Data Issues


  • preprocessing link

Missing Values


An entry \(x_{ij}\) can be missing due to various reasons.

Completely at Random

Missing completely at random (MCAR) means for each variable \(j\), every entry is equally likely to be missing

\[ \operatorname{P} (x_{ij} \text{ is missing} ) = p_j \]

Then we have a smaller sample. This will increase the standard errors of estimators (lower precision), but it does not cause bias.

At Random

Missing at random (MAR) means that the probability of missing can also depend on some attributes of the subject, say other values \(x_{i, -j}\)
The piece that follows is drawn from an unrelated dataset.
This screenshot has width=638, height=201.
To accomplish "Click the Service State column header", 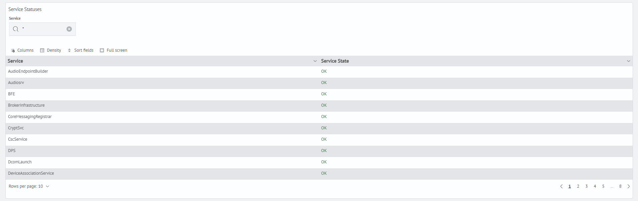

\[ \operatorname{P} (x_{ij} \text{ is missing} ) = f(x_{i, -j}) \]

Not at Random

Missing not at random (MNAR) means that the probability of missing can depends on some unobservable variables \(Z_{ij}\)

\[ \operatorname{P} (x_{ij} \text{ is missing} ) = f(z_{ij}) \]

Depends on Response

The probability of missing depends on the value of \(y\).

In this case, in the missing data, the relation estimated from the observed data may not hold.


Imputation means how we fill the missing entries.


Simple drop observation \(i\) if any entry \(x_{ij}\) is missing. This is acceptable when in MAR, MCAR and when the missing is infrequent.

By Mean or Mode

We can impute \(x_{ij}\) by the column mean \(\bar{x}_{\cdot j}\) or column mode. But if \(x_{ij}\) is deterministic on other variables, then after imputation this dependent relation does not hold.

By Regression

Suppose \(X_j\) is deterministic on other explanatory variables \(X_{-j}\), we can estimate this relation by regression \(x_j\) over all other explanatory variables to maintain this dependent relation in the imputed data.


Clearly, this method increases multicollinearity among the variables, measured by \(\operatorname{VIF}_j\). In general, in linear regression, after imputation

  • \(\left\vert \hat{\beta}_j \right\vert\) decreases

  • \(\hat{\sigma}^2\) increases

By EM Algorithm

We treat the missing entires as latent variables, and use EM algorithm to impute the values.

  1. Make initial guess of missing values

  2. Iterate

    • Find maximum likelihood estimates of the parameters \(\theta\) of the assumed joint distribution of the variables, using all data \((x_{miss}, x_{obs})\)

    • Update missing values \(x_{miss}\) by conditional expectation \(\mathbb{E} [x_{miss} \mid x_{obs}, \theta]\)

Imbalanced Data

  • up/down sampling to make them balance in the data set

    • Synthetic Minority Oversampling Technique (SMOTE)

  • up/down weighting in the loss function


Some model or methods assume normality of data. If some variables are not from normal distribution, we can try to transform them to normal.


When will we use standardization?

  • For algorithms using Euclidean distance, e.g. k-means

  • For dimension reduction method involves variance, e.g. PCA

  • For gradient descent, to reduce noise in the trajectory